Goal: Find each line in the items below that contains the string "Task", with case counting, and copy those lines out.

Dataset entries:
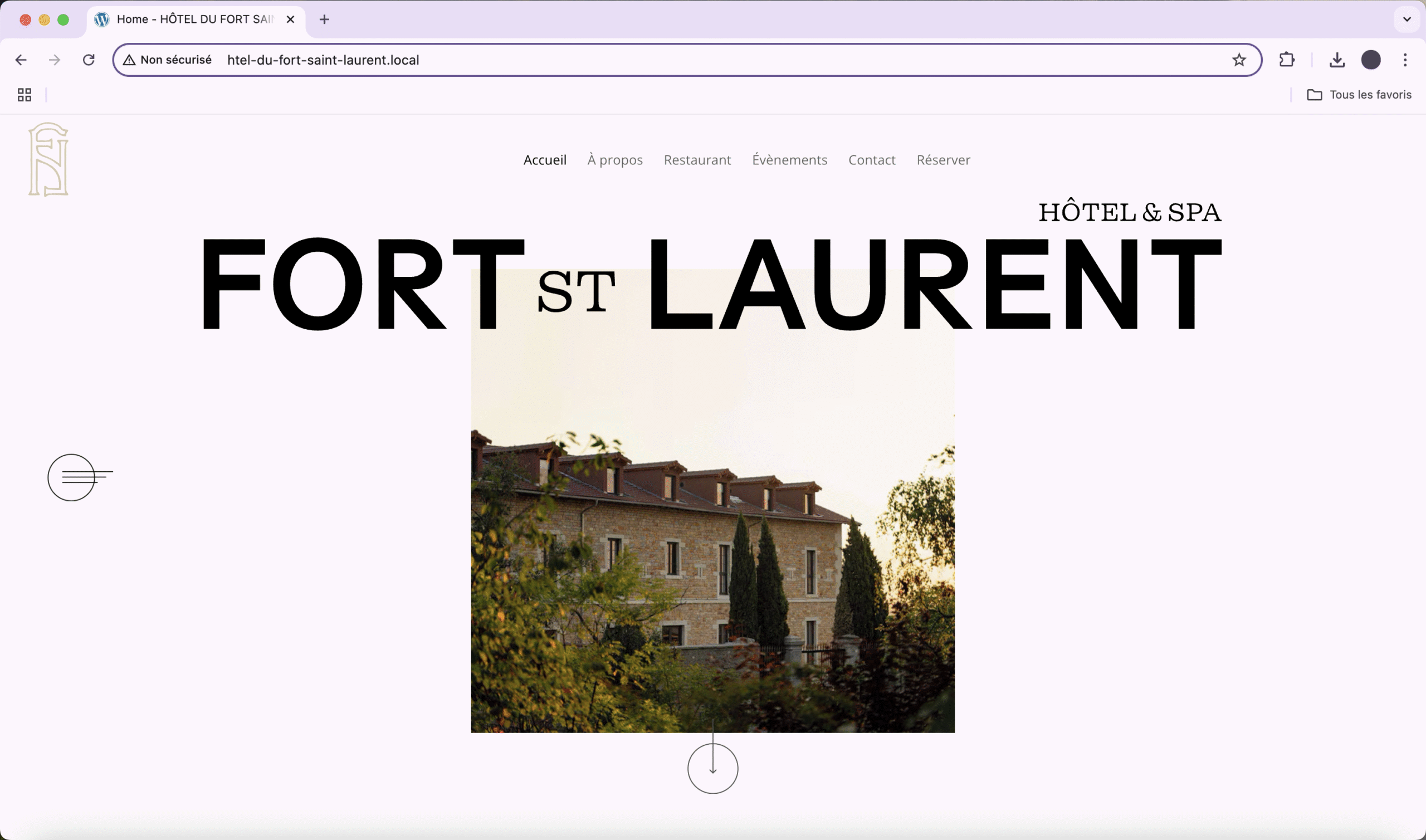This screenshot has height=840, width=1426.
Task: Open the Chrome profile avatar
Action: click(1370, 60)

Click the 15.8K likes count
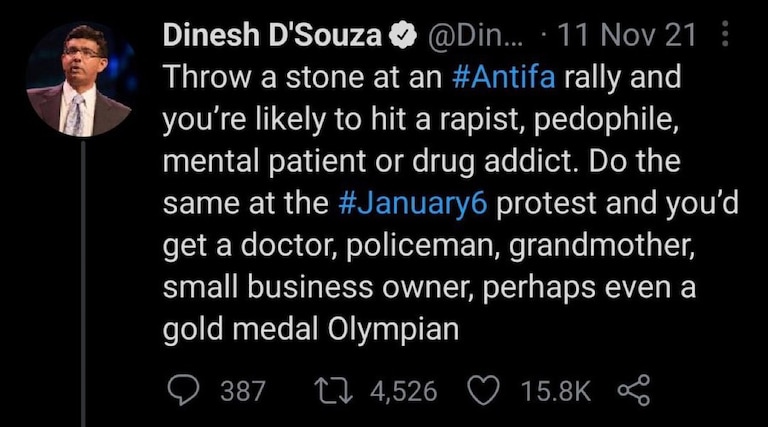coord(554,391)
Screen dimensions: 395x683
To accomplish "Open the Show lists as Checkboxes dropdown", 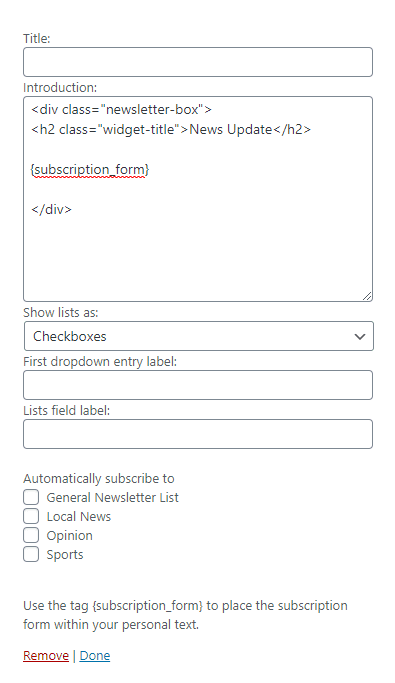I will pyautogui.click(x=199, y=336).
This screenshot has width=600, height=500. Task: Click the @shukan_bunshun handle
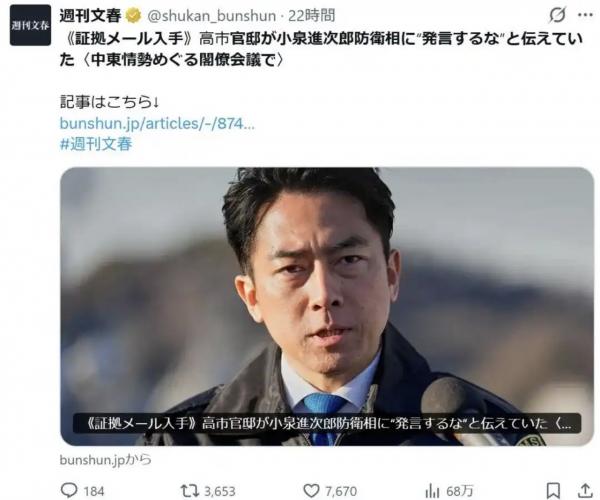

Expected answer:
Task: Open the Chrome profile avatar
This screenshot has width=600, height=500. Task: Click the @shukan_bunshun handle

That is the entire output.